The action of the latissimis dorsi is adduction, extension and internal rotation of the shoulder joint. Though they also act at the shoulder girdle, only the shoulder joint movements will be addressed here.

Active range of motion for abduction and flexion (the opposite movements) is approximately 180 degrees and approximately 90 degrees for external rotation.

Cue the client to sit up tall with good posture and move through active range of motion for a few repetitions to ensure there is not pain and/or discomfort in the shoulder joint. Place your hand on the client’s humerus and go to where a stretch in the lats is felt. As you hold the client’s arm, think of “lifting up and over” in an arching fashion. This will feel better on the shoulder joint as well as increase the likelihood of feeling a stretch.

Using contract–relax, cue the client to adduct the shoulder (e.g., “push your arm out to the side, into my arm”) for four to six seconds. Immediately afterward, you may feel a release of the muscle fibers, allowing the lats to stretch further. This would then be your new starting point for another cycle, which can be repeated two to three times.

Do not force the stretch to increase. Attempt a new cycle if the muscle fibers do not release after one.

External Rotators

Stretching the major muscles contributing to external rotation (i.e., infraspinatus, teres minor, posterior deltoid). Active range of motion for internal rotation is approximately 80°.

Client can be either lying on the floor or on a stretching table. With the shoulder girdle neutral and stable, cue the client to allow the forearm to drop forward, down towards the floor and into internal rotation.

Ensure there is no pain and/or discomfort in the shoulder joint. Place one of your hands on the client’s shoulder to feel whether they maintain stability.
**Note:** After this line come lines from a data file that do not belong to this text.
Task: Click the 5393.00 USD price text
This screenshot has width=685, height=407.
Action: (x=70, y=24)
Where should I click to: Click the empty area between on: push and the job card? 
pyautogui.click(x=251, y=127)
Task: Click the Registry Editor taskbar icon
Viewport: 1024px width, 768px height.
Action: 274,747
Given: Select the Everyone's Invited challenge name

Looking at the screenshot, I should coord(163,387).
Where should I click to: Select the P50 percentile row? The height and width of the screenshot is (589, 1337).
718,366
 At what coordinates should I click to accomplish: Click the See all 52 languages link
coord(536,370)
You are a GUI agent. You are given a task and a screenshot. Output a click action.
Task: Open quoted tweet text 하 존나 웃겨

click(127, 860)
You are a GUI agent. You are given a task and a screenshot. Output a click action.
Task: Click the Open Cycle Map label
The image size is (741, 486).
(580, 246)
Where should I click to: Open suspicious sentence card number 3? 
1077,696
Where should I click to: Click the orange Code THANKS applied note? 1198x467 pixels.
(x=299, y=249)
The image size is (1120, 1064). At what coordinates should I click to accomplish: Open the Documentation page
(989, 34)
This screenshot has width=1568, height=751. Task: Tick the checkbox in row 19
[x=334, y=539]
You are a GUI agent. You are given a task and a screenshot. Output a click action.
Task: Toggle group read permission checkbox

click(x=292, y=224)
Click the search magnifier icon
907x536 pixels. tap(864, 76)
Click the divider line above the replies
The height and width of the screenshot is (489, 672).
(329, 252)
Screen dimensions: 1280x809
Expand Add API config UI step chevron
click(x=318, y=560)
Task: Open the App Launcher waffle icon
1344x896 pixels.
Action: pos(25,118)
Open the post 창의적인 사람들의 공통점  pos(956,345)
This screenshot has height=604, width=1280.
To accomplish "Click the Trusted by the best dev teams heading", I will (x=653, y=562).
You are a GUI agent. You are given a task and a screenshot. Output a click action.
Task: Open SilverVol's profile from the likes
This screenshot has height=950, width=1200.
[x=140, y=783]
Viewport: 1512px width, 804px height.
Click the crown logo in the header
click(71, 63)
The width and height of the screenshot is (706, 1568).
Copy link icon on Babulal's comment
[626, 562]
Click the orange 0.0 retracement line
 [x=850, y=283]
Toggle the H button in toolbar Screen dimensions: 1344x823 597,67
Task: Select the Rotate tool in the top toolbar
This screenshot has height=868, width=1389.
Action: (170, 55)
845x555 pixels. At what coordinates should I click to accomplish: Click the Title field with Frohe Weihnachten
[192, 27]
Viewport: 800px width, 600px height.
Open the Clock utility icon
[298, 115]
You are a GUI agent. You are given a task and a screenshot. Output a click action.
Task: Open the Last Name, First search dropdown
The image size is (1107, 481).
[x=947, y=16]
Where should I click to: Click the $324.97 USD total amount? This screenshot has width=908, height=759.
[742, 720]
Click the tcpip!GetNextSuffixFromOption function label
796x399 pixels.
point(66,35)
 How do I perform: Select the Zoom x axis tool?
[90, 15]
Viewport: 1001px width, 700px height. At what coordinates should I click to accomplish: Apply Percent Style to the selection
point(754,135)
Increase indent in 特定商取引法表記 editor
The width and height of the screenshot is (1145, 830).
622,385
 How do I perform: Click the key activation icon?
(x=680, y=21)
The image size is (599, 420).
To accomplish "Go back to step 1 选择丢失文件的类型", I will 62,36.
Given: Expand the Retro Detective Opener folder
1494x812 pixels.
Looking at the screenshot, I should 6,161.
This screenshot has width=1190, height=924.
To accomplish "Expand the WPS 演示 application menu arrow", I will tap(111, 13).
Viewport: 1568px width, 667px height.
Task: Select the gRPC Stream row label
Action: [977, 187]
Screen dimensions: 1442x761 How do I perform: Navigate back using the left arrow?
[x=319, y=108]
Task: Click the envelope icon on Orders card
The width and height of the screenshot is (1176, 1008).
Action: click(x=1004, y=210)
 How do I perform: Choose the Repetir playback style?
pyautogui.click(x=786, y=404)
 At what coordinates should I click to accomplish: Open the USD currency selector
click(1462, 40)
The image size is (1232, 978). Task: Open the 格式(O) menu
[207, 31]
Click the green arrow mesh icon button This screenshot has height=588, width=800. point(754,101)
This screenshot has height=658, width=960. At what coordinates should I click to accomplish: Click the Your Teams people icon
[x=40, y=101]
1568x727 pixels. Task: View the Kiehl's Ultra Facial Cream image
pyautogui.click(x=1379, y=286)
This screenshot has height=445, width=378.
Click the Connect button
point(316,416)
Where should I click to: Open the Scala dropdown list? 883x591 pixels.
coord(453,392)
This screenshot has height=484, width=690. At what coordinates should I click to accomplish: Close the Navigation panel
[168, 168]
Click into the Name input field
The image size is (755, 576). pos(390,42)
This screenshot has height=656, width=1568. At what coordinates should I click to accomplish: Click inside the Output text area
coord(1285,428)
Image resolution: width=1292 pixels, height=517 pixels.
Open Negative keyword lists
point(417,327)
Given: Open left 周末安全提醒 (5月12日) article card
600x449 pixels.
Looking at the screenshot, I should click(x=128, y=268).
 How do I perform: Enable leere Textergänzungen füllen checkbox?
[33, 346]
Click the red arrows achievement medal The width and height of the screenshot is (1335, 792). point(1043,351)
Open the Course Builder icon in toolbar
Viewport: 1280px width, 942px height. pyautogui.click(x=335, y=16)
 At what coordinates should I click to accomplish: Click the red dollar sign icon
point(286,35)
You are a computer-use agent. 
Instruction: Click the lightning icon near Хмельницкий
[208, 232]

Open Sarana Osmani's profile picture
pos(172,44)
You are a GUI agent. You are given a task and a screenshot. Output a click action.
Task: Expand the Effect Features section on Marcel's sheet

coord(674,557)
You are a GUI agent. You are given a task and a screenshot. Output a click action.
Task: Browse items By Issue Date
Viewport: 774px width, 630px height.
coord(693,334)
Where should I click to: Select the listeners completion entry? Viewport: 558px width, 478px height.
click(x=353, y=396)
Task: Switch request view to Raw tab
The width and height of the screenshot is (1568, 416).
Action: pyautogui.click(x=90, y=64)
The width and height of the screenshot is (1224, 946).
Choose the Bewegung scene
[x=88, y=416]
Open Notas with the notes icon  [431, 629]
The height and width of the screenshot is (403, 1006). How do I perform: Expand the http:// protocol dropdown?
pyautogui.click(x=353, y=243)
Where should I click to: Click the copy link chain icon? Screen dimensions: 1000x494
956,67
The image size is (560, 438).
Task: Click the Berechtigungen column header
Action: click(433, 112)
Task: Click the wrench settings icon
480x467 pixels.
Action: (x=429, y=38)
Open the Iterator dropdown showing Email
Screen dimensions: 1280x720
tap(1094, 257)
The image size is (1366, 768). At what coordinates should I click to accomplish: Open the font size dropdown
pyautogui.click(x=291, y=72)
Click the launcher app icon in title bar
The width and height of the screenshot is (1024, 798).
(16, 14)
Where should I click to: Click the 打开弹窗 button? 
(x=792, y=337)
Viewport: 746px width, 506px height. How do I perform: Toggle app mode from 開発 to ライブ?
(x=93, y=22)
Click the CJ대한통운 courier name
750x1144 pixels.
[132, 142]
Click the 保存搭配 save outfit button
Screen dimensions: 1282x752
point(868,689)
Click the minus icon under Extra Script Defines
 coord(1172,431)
Do not force the shoulder girdle/shoulder joint to stay stable, but just feel whether it is or not. Starting at the end point and using contract-relax, place your fingers of your other hand on the top side of the client’s forearm. Cue them to push up gently into your fingers, engaging the external rotators in an isometric contraction for four to six seconds. Immediately afterward, you may feel a release, allowing the forearm to “fall” closer towards the floor. This would be your new starting point for a second cycle.

Internal Rotators

Stretching major muscles contributing to internal rotation (i.e., subscapularis, lats, pecs, anterior delts, teres major).

Active range of motion for external rotation is approximately 90 degrees.

In the same position as described above, cue the client to allow the forearm to fall towards the floor into external rotation. Keep one of your hands on the client’s shoulder to ensure you feel them maintaining stability, and put your other hand gently on the under side of the client’s forearm. Cue them to gently push into your fingers or hand into internal rotation for four to six seconds. Immediately afterward, you may feel a release, allowing the forearm to “fall” closer towards the floor. This would be your new starting point for a second cycle.

Remember, always be conservative with stretching and use your client's comfort as your guide.